Posted on 16. May 2024

Soon, the distance measuring equipment solution (DME) that Estonian Air Navigation Services has implemented, will offer an alternative navigation option in case of GPS interference also in lower airspace. This fulfills an important precondition for the restoration of Finnair's Helsinki-Tartu scheduled flights in Tartu airport.

"We have received an official confirmation that the signal from ground-based Distance Measuring Equipment, or DME, provides sufficient coverage in the lower part of the airspace to use it as an alternative navigation tool for the pilots," said Ivar Värk, CEO of Estonian Air Navigation Services. "This means that we have found a solution that enables us, as part of the current flight information service, to continue serving also these flights for which GPS or another conventional navigation solution is a necessary prerequisite according to the airline's procedures."

DMEs are devices on the ground, from which the signal is sent to the aircraft's onboard display allowing to pinpoint its location. DMEs have been used previously in Estonia, and last year the Estonian Air Navigation Services increased their number across Estonia to have better coverage. DMEs have been an alternative means of navigation for traffic exceeding 3 km since March, and now their use has been extended to lower airspace as well.

"During validation we found that the signal sent from the DMEs works very well at an altitude range where the additional coverage was needed, so that flights can reach, in Tartu case, from controlled airspace to the final of instrument landing system or ILS. Now we need to add this solution to the procedures and then the pilots can start using it," added Värk.

The possibility of using DMEs fulfils an important prerequisite to resume Finnair's flights between Helsinki and Tartu. 

"All parties have cooperated well together in order to make an additional navigation option possible and restore Finnair flights. That allowed us to speed up the process as much as possible without compromising on safety," said Üllar Salumäe, Director of Aviation Division of Estonian Transport Administration. "We have been dealing with a new problem arising from geopolitical tensions and we have reacted and found a solution for it."

Any pilots whose onboard equipment and flight procedures support it, can use DMEs as an additional navigation system.

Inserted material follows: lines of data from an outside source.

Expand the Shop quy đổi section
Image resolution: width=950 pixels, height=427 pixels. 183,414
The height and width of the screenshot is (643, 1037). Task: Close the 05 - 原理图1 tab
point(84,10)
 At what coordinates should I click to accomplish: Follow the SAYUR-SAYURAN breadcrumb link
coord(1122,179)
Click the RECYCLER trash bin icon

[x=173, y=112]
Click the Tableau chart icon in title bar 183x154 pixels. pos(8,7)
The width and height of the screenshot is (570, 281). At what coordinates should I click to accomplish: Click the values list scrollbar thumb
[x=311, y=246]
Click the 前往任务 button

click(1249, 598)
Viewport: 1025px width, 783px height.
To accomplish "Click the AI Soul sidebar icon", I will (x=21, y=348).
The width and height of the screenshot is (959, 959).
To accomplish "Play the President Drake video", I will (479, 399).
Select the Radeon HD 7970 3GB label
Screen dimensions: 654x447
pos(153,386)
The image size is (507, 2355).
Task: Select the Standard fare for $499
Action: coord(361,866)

Tallinn remote tower centre has been serving Tartu Airport flights as usual after the suspension of Finnair flights and will continue to do so. Aside from the two Finnair cases, there have been no flights returned or scheduled flights cancelled due to GPS disturbances in Tartu or elsewhere in Estonian airspace.In cases of GPS interference, pilots have used alternative navigation tools or support provided by flight information service officers, if it accords their flight procedures. In the controlled airspace surrounding Tallinn Airport and Estonia at an altitude of 3 km higher, air traffic controllers monitor and direct flights.

Estonian Air Navigation Services is a state-owned enterprise in Estonia that provides safe and digital air traffic services for both unmanned and manned flights, develops aviation, and manages Estonian airspace.